А ведь его мнительность обычно была у нас предметом шуток (на которые он всегда очень обижался). Я помню, как он всех просто извел, когда у него на ноге завелся какой-то грибок. Однажды что-то случилось с кожей на лице — он не мог бриться, умываться, — отчаяние его не поддавалось описанию: «Ирочка, ты добрая девочка, но не доказывай этого, не целуй меня, пожалуйста! Олюша, как я вам должен быть отвратителен!»

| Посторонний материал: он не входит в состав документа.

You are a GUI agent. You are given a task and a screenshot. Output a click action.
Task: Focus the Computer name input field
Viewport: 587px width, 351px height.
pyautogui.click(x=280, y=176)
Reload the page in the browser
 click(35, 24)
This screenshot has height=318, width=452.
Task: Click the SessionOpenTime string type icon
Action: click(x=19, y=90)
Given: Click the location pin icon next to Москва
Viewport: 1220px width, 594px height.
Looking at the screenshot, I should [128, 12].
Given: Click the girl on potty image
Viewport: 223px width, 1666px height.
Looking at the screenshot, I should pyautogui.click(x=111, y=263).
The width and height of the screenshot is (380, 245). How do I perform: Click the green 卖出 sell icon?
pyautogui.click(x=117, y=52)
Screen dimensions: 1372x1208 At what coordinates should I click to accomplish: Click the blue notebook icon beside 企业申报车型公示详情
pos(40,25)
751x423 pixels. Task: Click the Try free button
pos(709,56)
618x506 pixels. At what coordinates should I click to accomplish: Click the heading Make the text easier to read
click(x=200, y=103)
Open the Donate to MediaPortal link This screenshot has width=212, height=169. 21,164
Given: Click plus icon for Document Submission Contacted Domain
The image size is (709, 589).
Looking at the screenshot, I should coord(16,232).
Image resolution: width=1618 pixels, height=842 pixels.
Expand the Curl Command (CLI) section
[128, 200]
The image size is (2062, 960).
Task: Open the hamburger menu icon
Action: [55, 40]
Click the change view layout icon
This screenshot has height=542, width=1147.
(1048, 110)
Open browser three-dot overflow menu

Мы с Жоржем в этот день были в Москве. Молча, в каком-то оцепенении просидели несколько часов. Не было сил ни говорить, ни разойтись. Часов в одиннадцать Жорж ушел к себе в общежитие на Ленинские горы. Я легла, но спать не могла. Наугад раскрыла Библию — по той строке, которая сразу бросилась в глаза, поняла, что все. Все уже кончилось. <…>
Однажды Марфа Кузьминична сказала Б.Л.: «Что-то я ваших произведений не читала. Только несколько стихотворений». — «И не надо, не читайте. Это все ерунда. У меня есть другие, не напечатанные здесь». «Что мне сделать для вас? — спросил Б.Л. у нее после того, как прошел очень сильный приступ. — Я не могу броситься вам в объятия, упасть перед вами на колени — вы же видите, что не могу. Я уже почувствовал дыхание того мира, а вы меня вернули. Когда я поправлюсь, я не буду писать ни о политике, ни об искусстве. Я напишу о вашем труде сестер. О да, вы труженицы. В мире так много запутанности, всякая деятельность так осложнена и затруднена, а здесь она так открыто благородна, так неподдельна и бескорыстна. Вот об этом я буду писать». «Марфа Кузьминична, вас, наверное, не баловала жизнь. Но у вас доброе сердце, и вы такая властная, честолюбивая, вы все можете сделать, если захотите. О, если бы вы „ее“ узнали, вы не стали бы меня осуждать». «У меня двойная жизнь. Была ли у вас когда-нибудь двойная жизнь?»